Un tout petit Murakami, parce que ça faisait longtemps !

L’étrange bibliothèque, Haruki Murakami

9782714459558Un jeune garçon se rend à la bibliothèque municipale pour rendre des livres. Souhaitant en emprunter d’autres, la dame à l’accueil – qu’il n’a jamais vue – lui dit de descendre les escalier, puis de tourner à droite et de continuer tout droit pour se rendre à la salle 107. L’enfant s’exécute. Arrivé au bon endroit, un vieillard l’accueille. Dès lors, plus rien ne va se dérouler normalement…

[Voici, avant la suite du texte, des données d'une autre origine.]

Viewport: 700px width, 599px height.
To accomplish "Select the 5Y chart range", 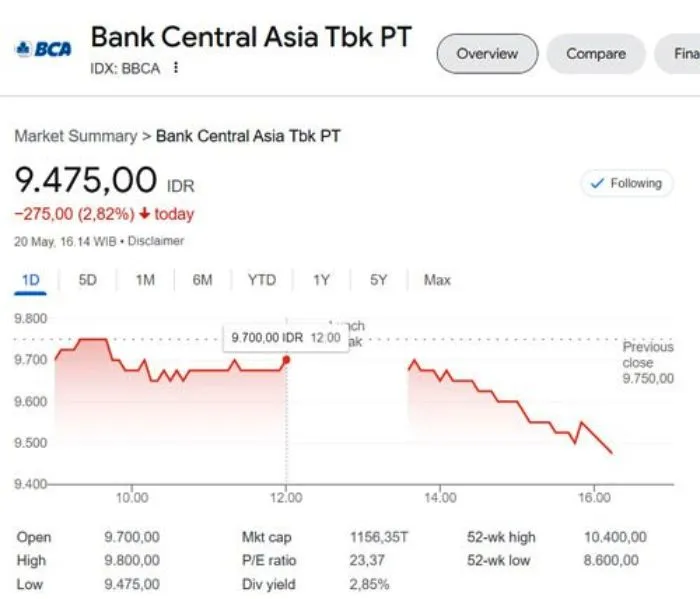I will (x=378, y=281).
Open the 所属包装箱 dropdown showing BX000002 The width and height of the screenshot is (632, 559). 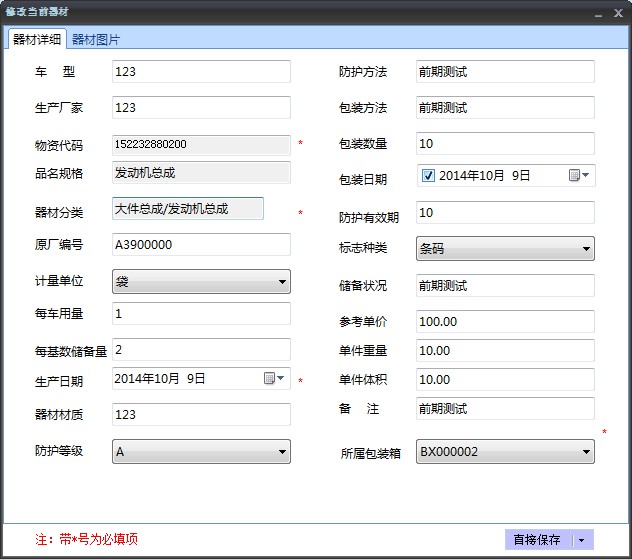coord(586,452)
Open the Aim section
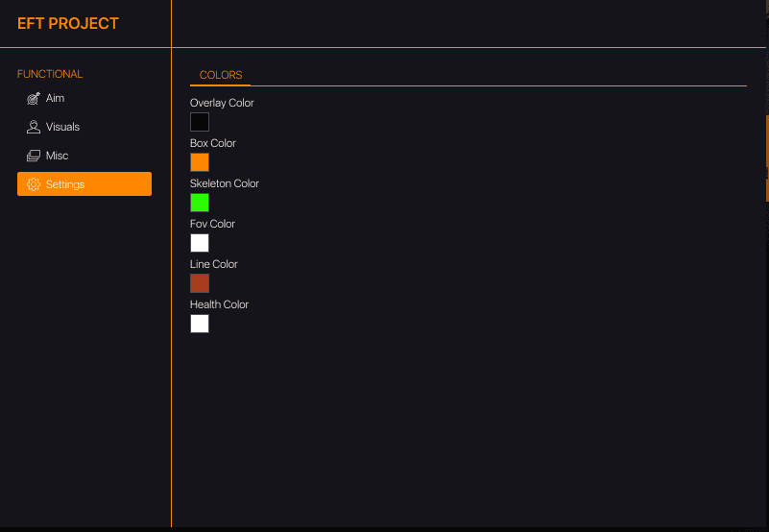Image resolution: width=769 pixels, height=532 pixels. pyautogui.click(x=55, y=98)
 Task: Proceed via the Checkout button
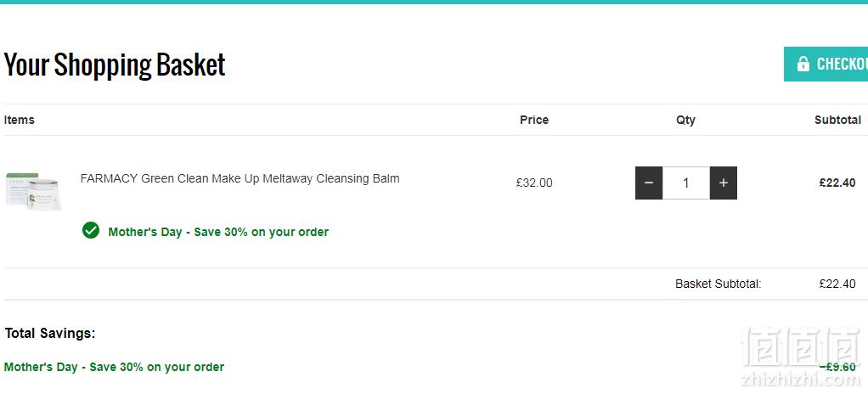pos(826,64)
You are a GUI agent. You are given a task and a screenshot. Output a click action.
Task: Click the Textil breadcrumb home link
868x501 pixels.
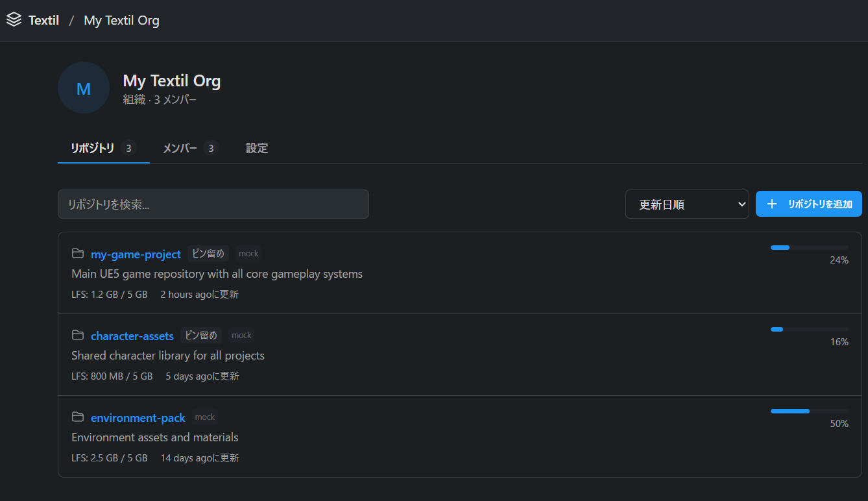tap(43, 20)
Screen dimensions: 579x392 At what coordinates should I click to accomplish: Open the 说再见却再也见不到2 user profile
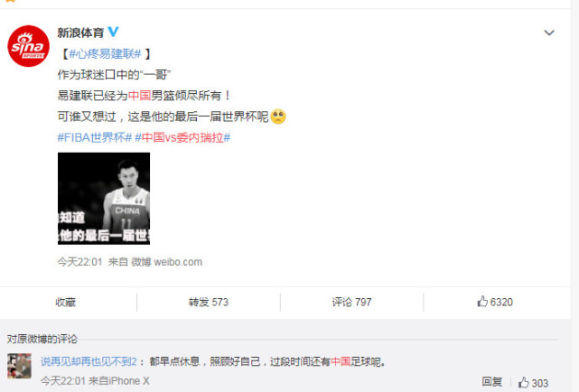point(89,361)
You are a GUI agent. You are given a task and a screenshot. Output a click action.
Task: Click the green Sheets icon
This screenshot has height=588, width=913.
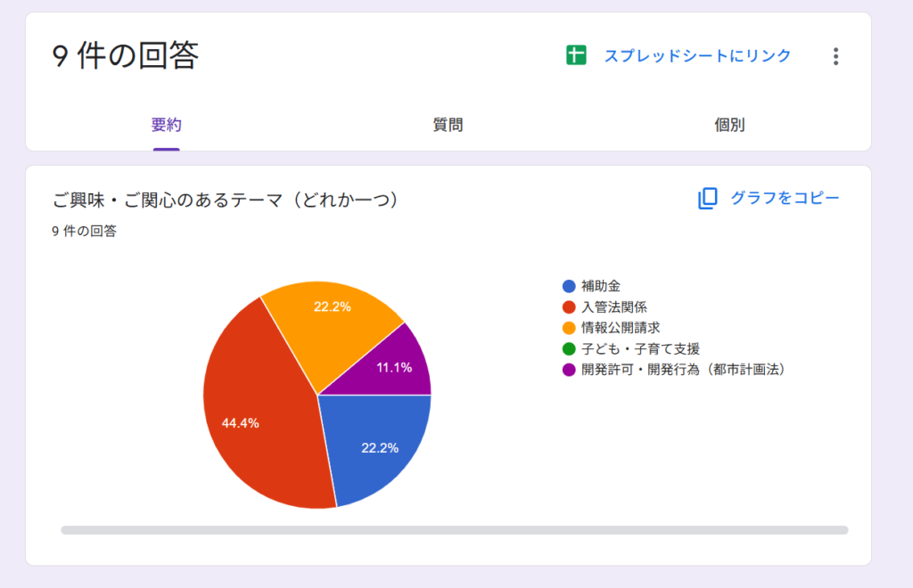576,55
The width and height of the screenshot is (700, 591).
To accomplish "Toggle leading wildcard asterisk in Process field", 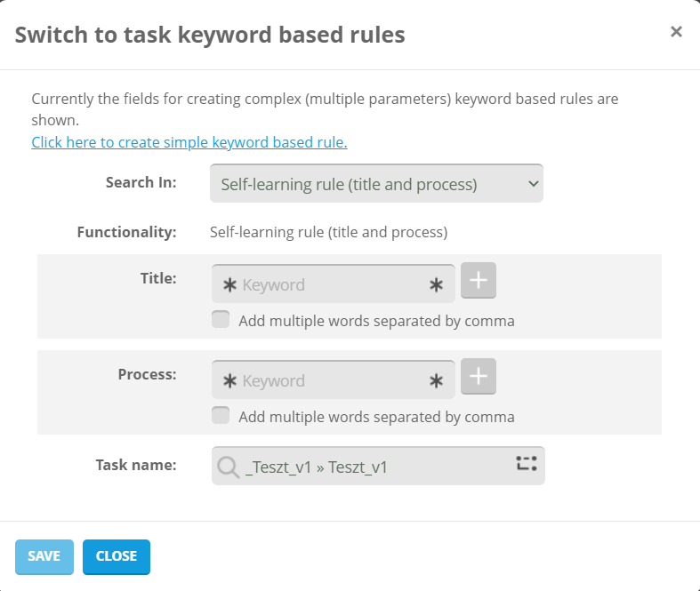I will [229, 381].
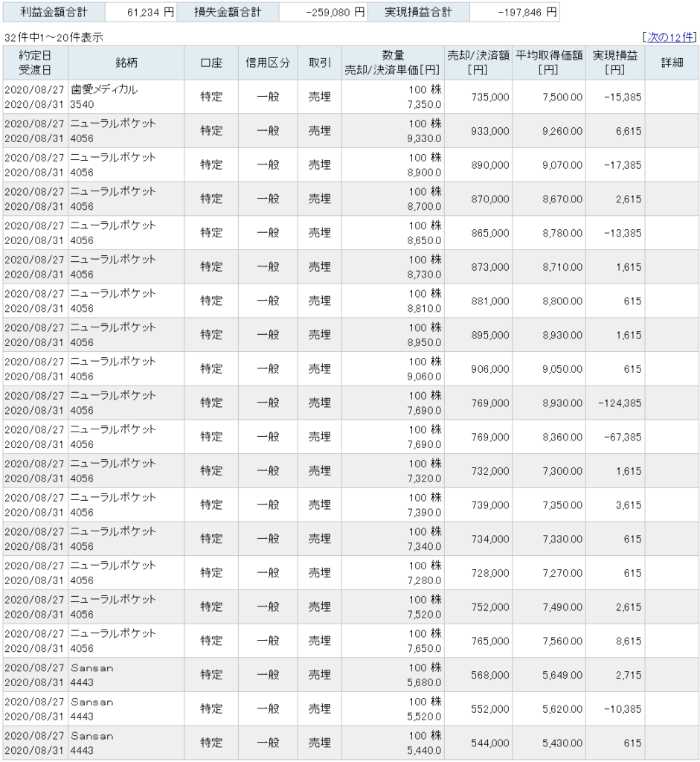Select the Sansan row with -10,385 loss

coord(350,709)
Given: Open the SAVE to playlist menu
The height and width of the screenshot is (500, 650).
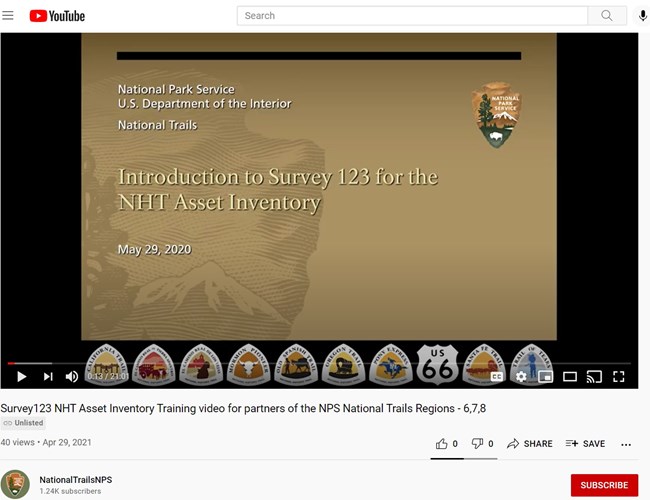Looking at the screenshot, I should [585, 444].
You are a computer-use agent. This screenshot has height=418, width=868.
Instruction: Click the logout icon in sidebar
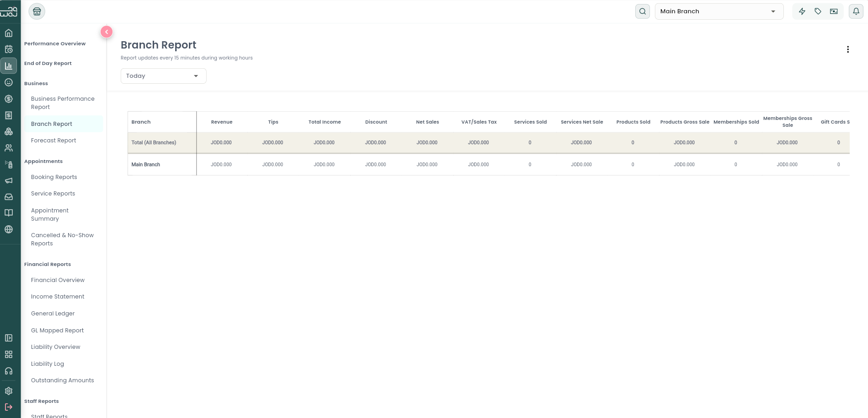coord(9,407)
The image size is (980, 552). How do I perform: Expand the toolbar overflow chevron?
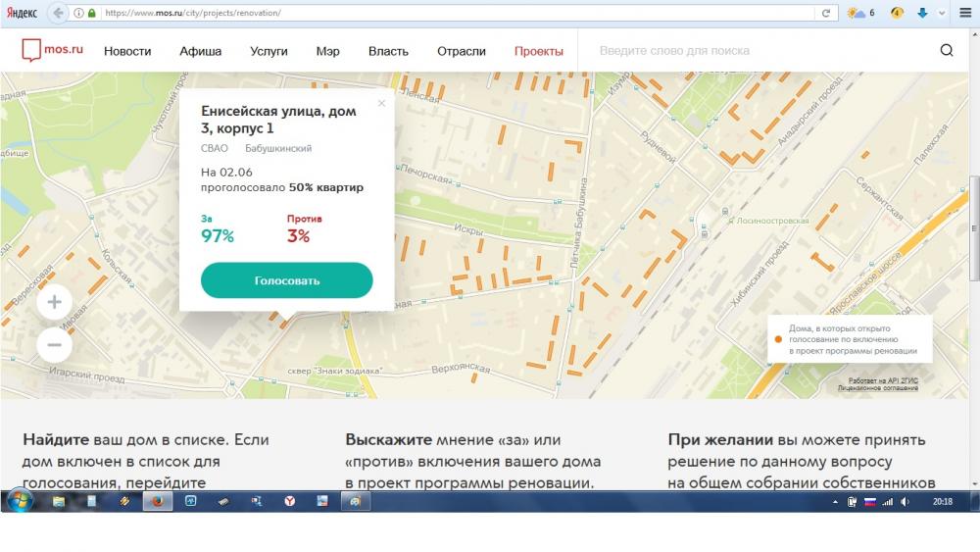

Cette nouvelle de Murakami bascule très vite dans un univers aussi étrange qu’inquiétant. Ici, l’onirisme devient cauchemardesque. Le lecteur se perd dans les dédales de cette terrifiante bibliothèque labyrinthique et se retrouve emprisonné aux côtés du jeune narrateur, d’un homme-mouton et d’une magnifique petite fille. Sans être la meilleure oeuvre du japonais, cette nouvelle cristallise plusieurs thèmes récurrents de l’auteur (enfermement, solitude, quête de soi…) tout en dévoilant un aspect poético-fantastique bien plus sombre qu’à l’habitude. Le tout est très joliment et psychédéliquement illustré par Kat Menschik.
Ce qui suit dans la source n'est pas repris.